FIX Infer pos_label automatically in plot_roc_curve by qinhanmin2014 · Pull Request #15316 · scikit-learn/scikit-learn

qinhanmin2014 · 2019-10-21T14:59:44Z

Fixes #15303
I think we should drop parameter pos_label in plot_roc_curve, because we do not have parameter pos_label in roc_auc_score. In roc_auc_score, for binary y_true, y_score is supposed to be the score of the class with greater label.

jnothman · 2019-10-22T13:54:10Z

I think we should drop parameter pos_label in plot_roc_curve, because we do not have parameter pos_label in roc_auc_score.

The reason we lack the parameter in roc_auc_score is that the score is symmetric with respect to the choice of the positive label. roc_auc_score(y_true, score) == roc_auc_score(y_true, -score) for binary y_true. But this same operation tranposes the plotted curve, so for plotting the choice of pos_label is significant.

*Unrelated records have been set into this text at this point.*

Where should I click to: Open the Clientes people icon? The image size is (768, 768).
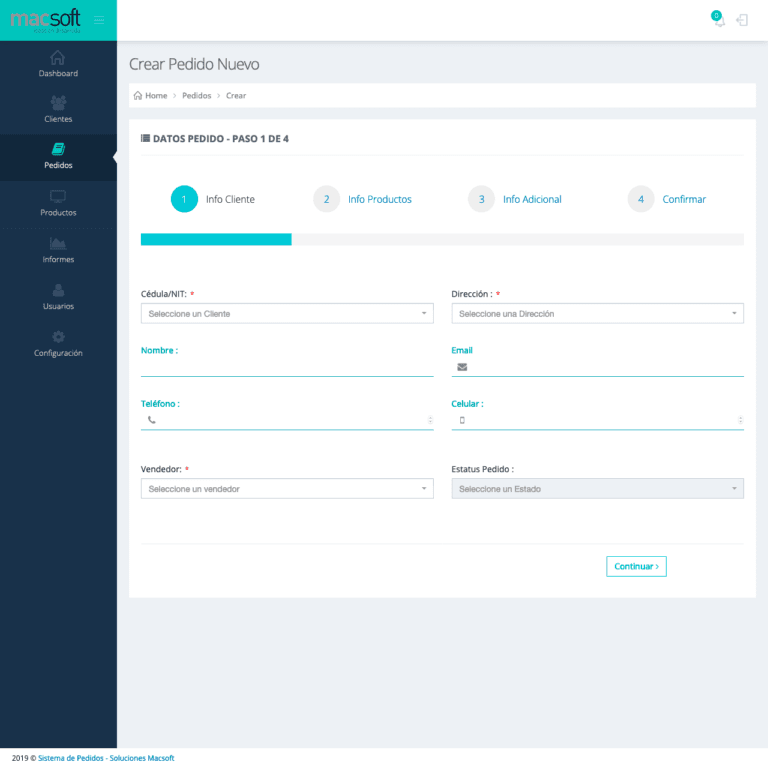(58, 103)
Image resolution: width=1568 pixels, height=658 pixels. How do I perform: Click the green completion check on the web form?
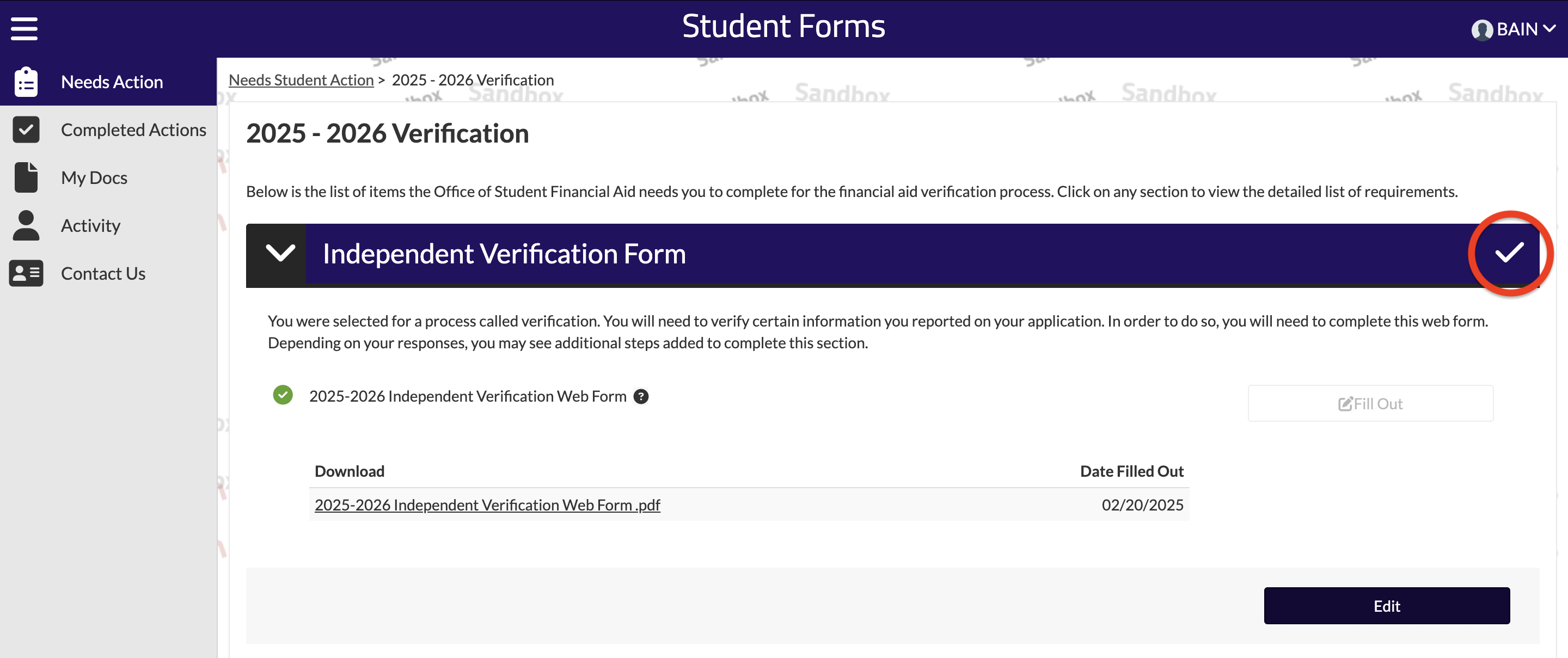click(283, 395)
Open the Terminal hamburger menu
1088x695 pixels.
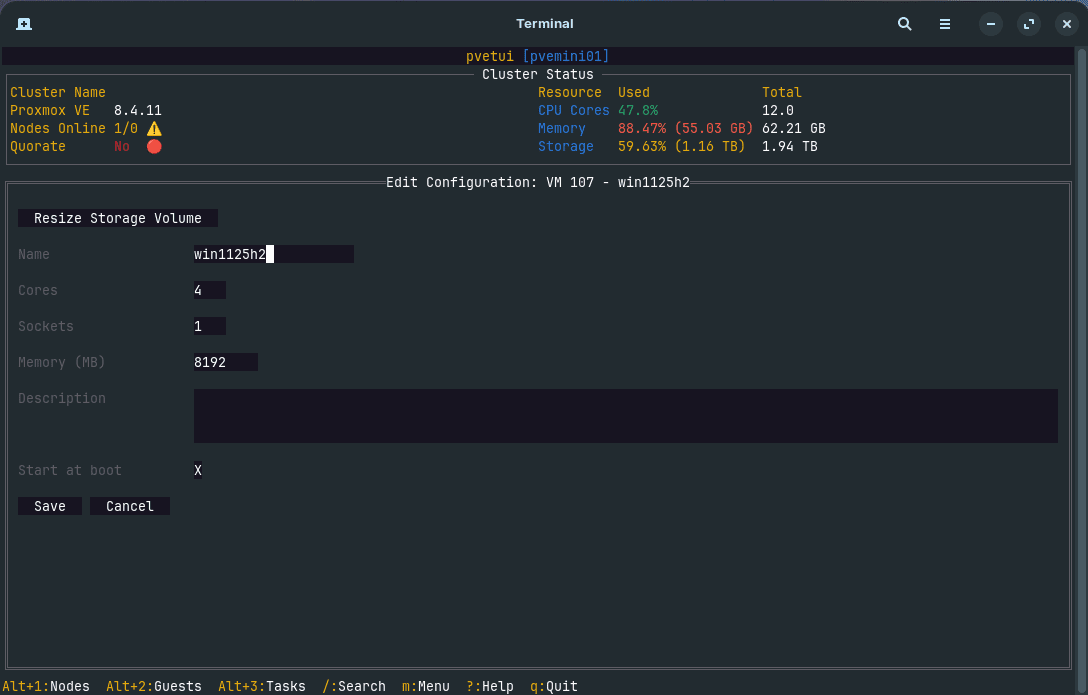(x=944, y=23)
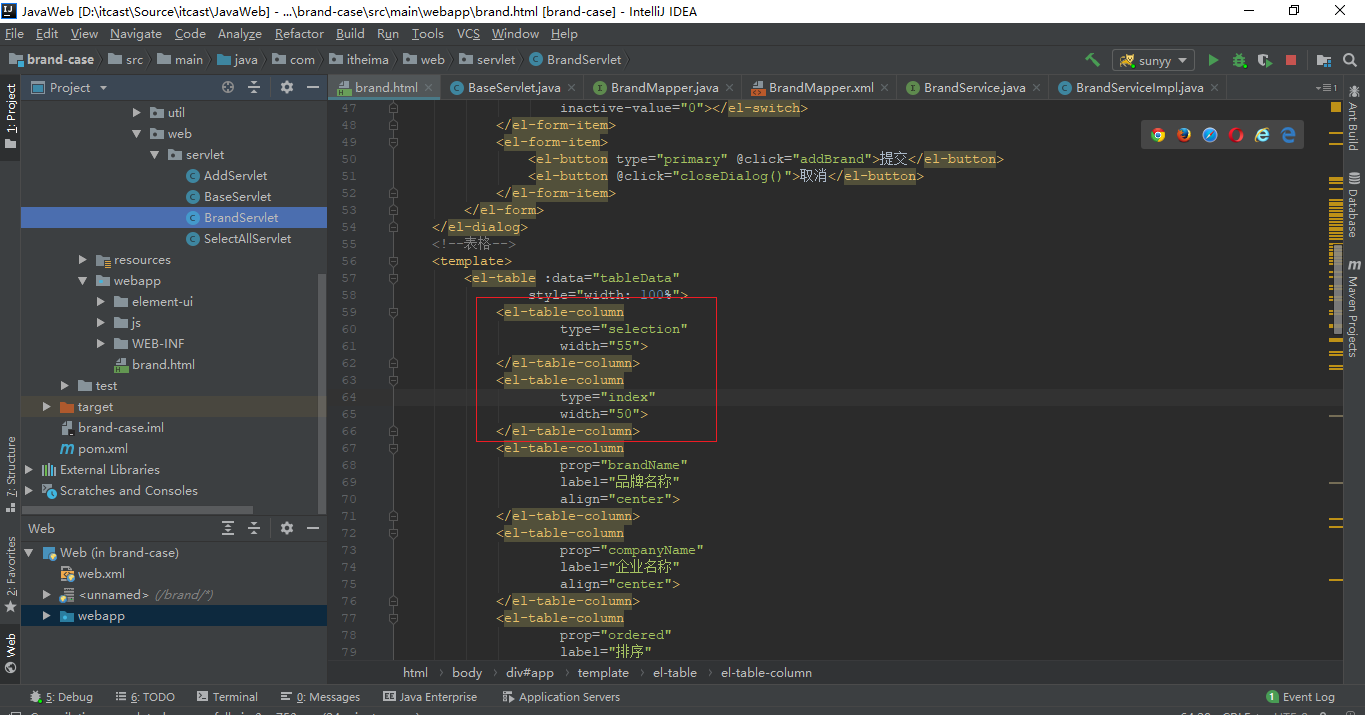The width and height of the screenshot is (1365, 715).
Task: Build project with the hammer icon
Action: [1092, 60]
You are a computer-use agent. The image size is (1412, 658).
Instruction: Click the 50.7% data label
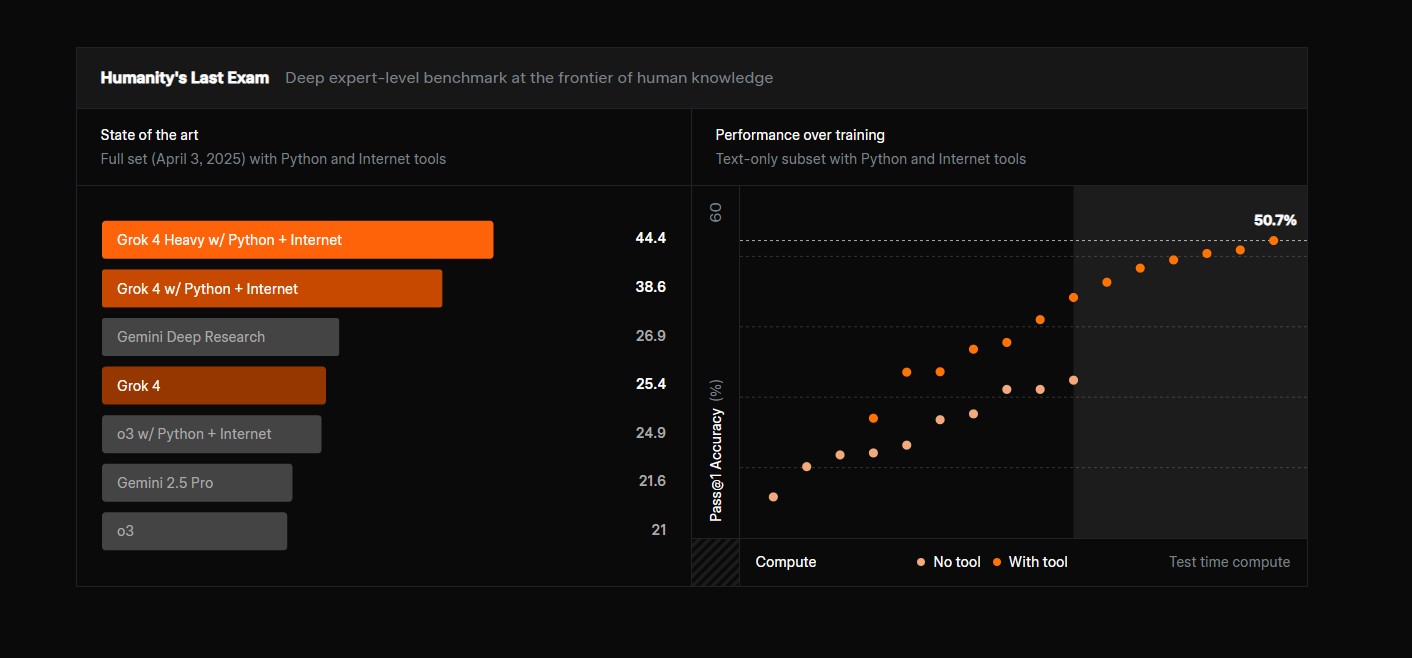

qinhanmin2014 · 2019-10-23T10:38:43Z

The reason we lack the parameter in roc_auc_score is that the score is symmetric with respect to the choice of the positive label. roc_auc_score(y_true, score) == roc_auc_score(y_true, -score) for binary y_true

Sorry but I can't understand this part, should be roc_auc_score(y_true, score) == 1 - roc_auc_score(y_true, -score)?

qinhanmin2014 · 2019-10-23T10:45:49Z

But this same operation tranposes the plotted curve, so for plotting the choice of pos_label is significant.

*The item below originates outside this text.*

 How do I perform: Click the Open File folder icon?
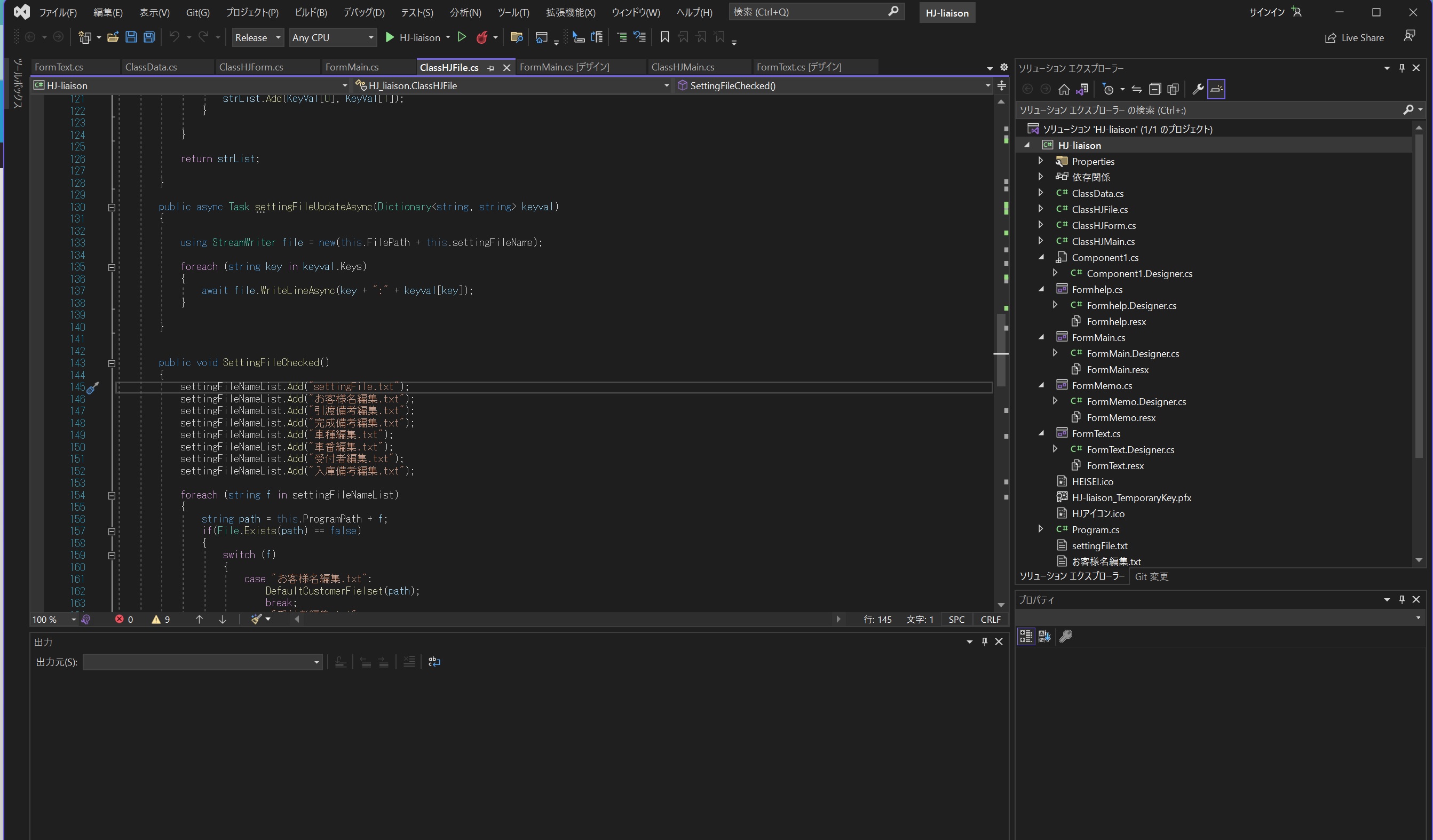113,37
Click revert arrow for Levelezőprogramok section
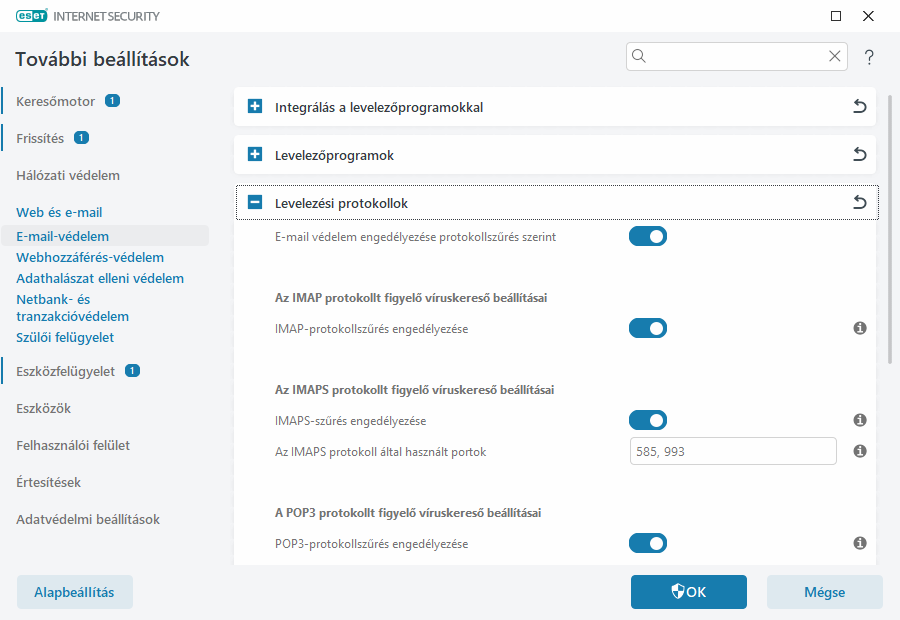900x620 pixels. click(x=858, y=155)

Well we can keep pos_label parameter and define pos_label=None as the greater label (though this will be inconsistent with roc_auc_curve), but I can't understand why the choice of pos_label is significant here, the roc_auc_score of a model can be less than 0.5?

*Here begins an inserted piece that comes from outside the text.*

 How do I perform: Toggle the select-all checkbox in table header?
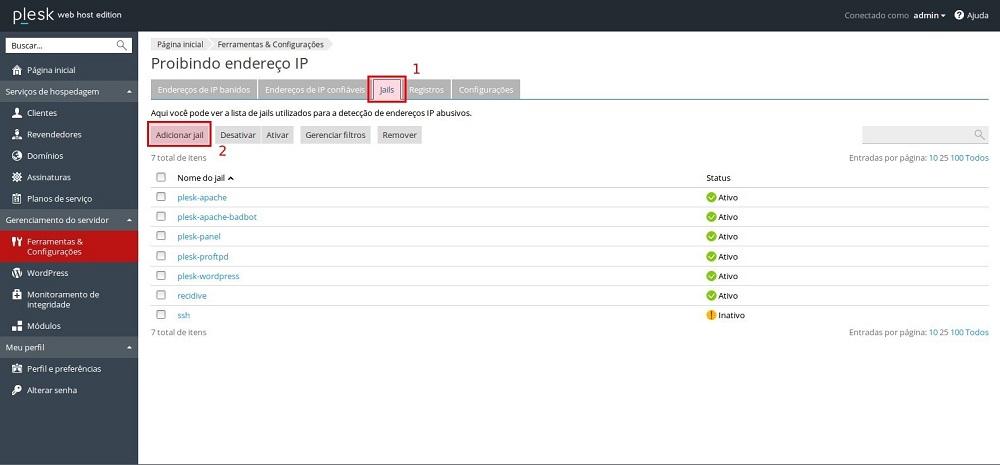161,177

jnothman · 2019-10-23T12:48:07Z

Yes, you're right... now trying to remember which similar lemma is the reason we don't need pos_label in roc_auc_score. I know I've justified it to myself before! But you can certainly choose either class as the positive one, and give the corresponding ranking and get the same score: roc_auc_score(y_true == 1, score) == roc_auc_score(y_true == 0, -score)

qinhanmin2014 · 2019-10-23T13:26:27Z

Yes, you're right... now trying to remember which similar lemma is the reason we don't need pos_label in roc_auc_score. I know I've justified it to myself before!

Yes the decision was (mainly) made by you (#2723 (comment), #2723 (comment)) and the PR was submitted by me. Honestly I'm still unable to understand the reason. (Please kindly forgive me.)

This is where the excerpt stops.